Rentable electric scooters have popped up in cities across North America, and the new form of transportation is becoming a popular alternative to driving or taking public transit in Oakland.
A few companies have dominated most cities, such as Bird, Lime, and Skip. In Oakland, Bird and Lime have brought over 300 scooters to the downtown and Lake Merritt area. The dockless “scooter-shares” provide an inexpensive option for getting around the city at a price of one dollar to start and a rate of 15 cents per minute.
Many residents and city officials have an optimistic approach to the scooters, and see them viable means to cutting down on foot and car traffic. Director of Oakland’s Department of Transportation Ryan Russo has high hopes for the scooters.
“In other cities they’re considered more of a nuisance, but we can see long-term how smaller electric mobility could solve a lot of problems,” said Ryan Russo, as reported by the San Francisco Chronicle.
Hannah Horten, president of the EarthCORPS club on campus, believes that while the scooters have their faults, they are a good form of transportation.
“I feel like on the one hand it’s really nice because it does to some extent allow for ease of transportation,” Horten said. “I think that freedom in transportation is really cool.”

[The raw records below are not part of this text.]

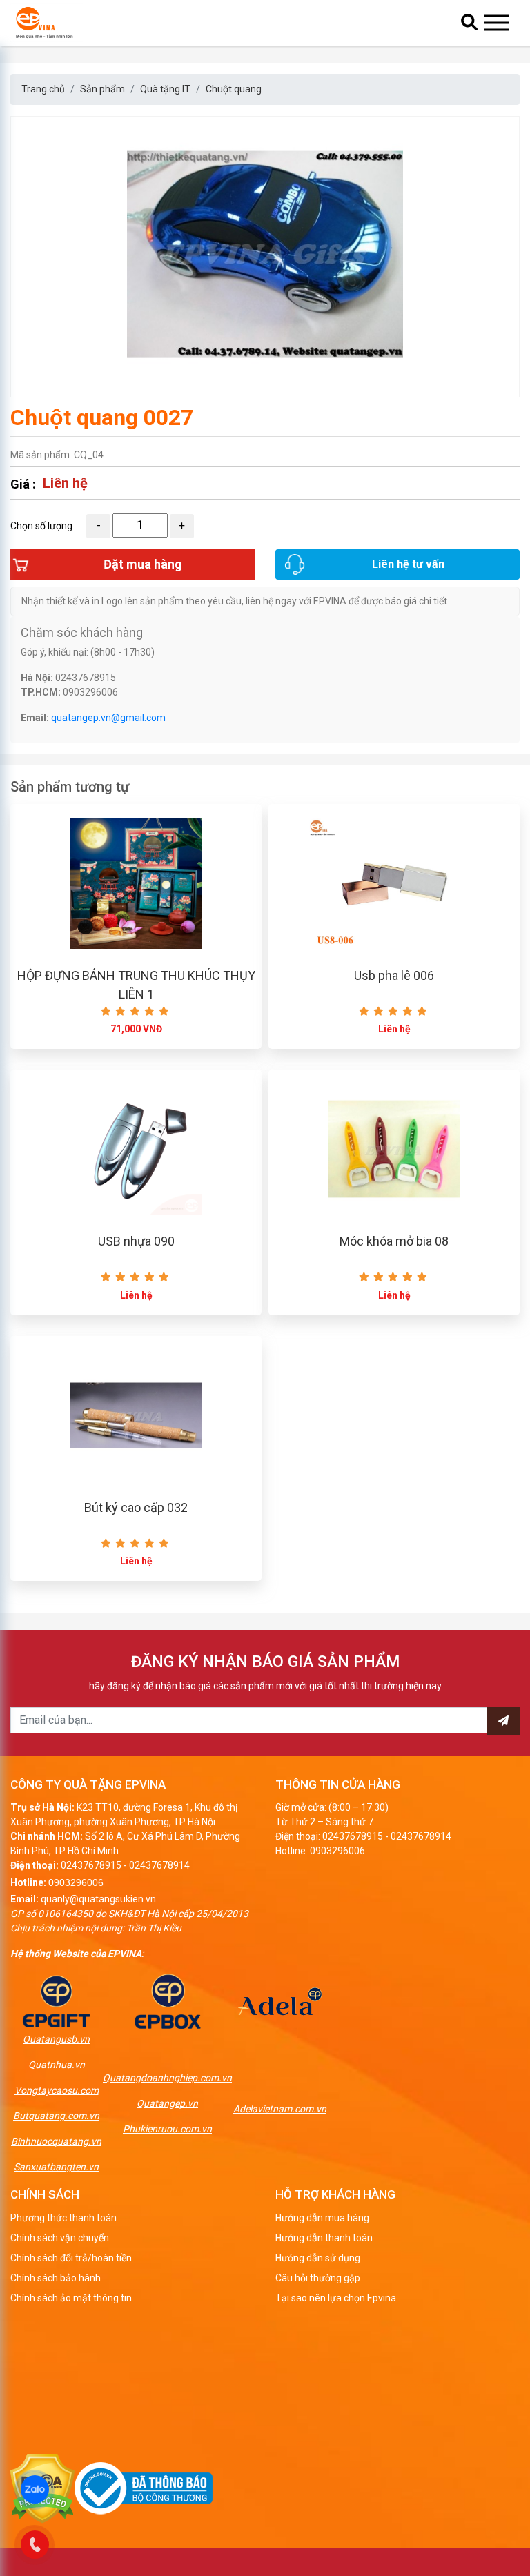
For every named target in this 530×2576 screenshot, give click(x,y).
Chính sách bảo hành (55, 2277)
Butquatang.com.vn (56, 2115)
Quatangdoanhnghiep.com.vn (167, 2077)
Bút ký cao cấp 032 (136, 1507)
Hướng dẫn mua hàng (322, 2217)
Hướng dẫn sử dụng (317, 2257)
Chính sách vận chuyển (59, 2237)
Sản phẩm (102, 89)
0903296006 (76, 1882)
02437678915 (91, 1865)
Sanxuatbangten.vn (56, 2166)
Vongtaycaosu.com (56, 2090)
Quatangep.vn (167, 2103)
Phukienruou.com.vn (167, 2128)
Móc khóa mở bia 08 (394, 1241)
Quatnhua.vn (56, 2064)
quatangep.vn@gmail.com (108, 717)
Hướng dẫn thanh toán (324, 2237)
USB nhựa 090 (136, 1241)
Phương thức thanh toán (63, 2217)
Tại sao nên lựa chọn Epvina (335, 2297)
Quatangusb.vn (56, 2039)
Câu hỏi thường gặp (317, 2277)
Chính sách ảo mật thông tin (71, 2297)
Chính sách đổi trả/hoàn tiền (71, 2257)
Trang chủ (43, 89)
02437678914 (159, 1865)
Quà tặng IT (165, 89)
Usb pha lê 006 (394, 975)
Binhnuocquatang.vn (56, 2141)
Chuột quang (234, 89)
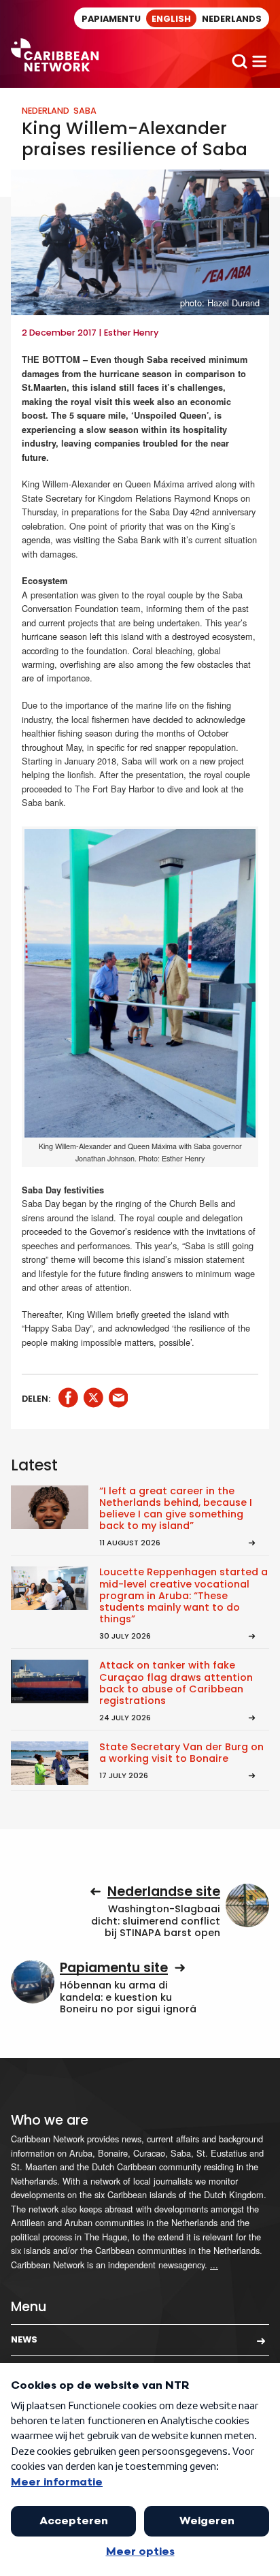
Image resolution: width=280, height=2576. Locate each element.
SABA (85, 110)
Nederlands (232, 19)
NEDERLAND (45, 110)
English (171, 19)
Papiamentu (111, 19)
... (214, 2264)
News (24, 2339)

The scooter companies pay people to take the scooters home to charge them overnight and then drop them off in designated areas the next morning. Horten thinks there could be an environmentally friendlier option.
“I also think environmentally it seems like making them solar powered would have been a good move,” Horten said.
Although the scooters are affordable and easy to ride, Horten believes that they are not a perfect mode of transportation in Oakland.
“I really feel like all of these transportation ideas are ways to make money and are not necessarily thinking about what’s best for people who need transportation. Transportation needs are not going to be addressed by putting a bunch of electric scooters on the street,” Horten said. “Especially if you’re putting electric scooters on the street in one of the most affluent neighborhoods of Oakland but nowhere else.”
According to the East Bay Times, council member Rebecca Kaplan proposed an ordinance that would put more than half of the scooters in Oakland in neighborhoods that need accessible transportation most.
“Both lower-income neighborhoods and neighborhoods that have a higher ratio of African-Americans and Latinos have historically been underserved in a whole range of areas,” Kaplan said, as reported by the East Bay Times.
For many Mills students, getting off campus can be difficult without a car. Sustainability Coordinator Joanna Wong and EarthCORPS have been discussing the possibility of getting a few electric scooters on campus for Mills students to use.
“We have the Laurel District right up there and the Redwood Regional Park up the way,” Horten said. “It would be a really easy, nice way to get around a little bit.”
Mills would have about five scooters on campus for students to take and ride anywhere they liked, but the difficult part would be getting the scooters back to campus. When someone gets off of a “scooter-share,” someone else can pick it up and then ride the scooter anywhere from there.
“It would be hard logistically figuring out how that would work,” Horten said. “But we have been thinking about it as a possibility.”